#### [Work request]
Go over the data and work out how many lines include the word "computer". Give that number only.
#### Given records ####
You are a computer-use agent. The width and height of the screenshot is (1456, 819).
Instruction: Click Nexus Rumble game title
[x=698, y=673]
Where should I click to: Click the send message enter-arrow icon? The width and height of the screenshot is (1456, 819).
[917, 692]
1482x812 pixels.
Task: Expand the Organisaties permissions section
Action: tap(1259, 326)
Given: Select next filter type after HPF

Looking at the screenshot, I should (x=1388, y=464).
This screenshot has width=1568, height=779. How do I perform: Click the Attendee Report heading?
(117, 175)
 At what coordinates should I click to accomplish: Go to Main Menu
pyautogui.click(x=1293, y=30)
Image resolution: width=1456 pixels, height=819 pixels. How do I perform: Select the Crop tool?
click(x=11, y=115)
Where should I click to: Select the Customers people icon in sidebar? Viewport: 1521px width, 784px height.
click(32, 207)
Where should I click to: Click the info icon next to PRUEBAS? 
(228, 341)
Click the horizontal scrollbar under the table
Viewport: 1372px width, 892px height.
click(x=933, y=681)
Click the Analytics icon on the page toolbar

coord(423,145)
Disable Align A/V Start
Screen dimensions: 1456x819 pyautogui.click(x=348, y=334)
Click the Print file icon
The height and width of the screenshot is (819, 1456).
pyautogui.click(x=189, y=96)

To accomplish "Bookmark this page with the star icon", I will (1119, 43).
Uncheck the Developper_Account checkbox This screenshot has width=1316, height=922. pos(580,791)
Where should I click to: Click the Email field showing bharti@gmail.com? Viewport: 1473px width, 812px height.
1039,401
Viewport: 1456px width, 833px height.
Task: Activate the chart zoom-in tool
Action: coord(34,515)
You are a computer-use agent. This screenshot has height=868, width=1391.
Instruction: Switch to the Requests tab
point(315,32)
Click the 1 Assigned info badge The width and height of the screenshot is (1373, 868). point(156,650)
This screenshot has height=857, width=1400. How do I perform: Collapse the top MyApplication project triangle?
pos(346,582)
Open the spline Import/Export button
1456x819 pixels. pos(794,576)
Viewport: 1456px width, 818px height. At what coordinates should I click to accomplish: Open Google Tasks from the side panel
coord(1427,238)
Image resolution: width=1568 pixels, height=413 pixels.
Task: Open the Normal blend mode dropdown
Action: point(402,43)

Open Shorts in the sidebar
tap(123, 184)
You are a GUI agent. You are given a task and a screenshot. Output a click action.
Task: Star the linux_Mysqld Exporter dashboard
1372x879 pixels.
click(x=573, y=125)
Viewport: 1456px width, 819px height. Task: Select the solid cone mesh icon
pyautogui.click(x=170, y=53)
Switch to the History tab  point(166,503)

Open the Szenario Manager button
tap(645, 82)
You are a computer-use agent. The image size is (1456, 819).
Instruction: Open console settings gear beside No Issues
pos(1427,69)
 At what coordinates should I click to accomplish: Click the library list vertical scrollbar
####
#### [Solution for this exercise]
3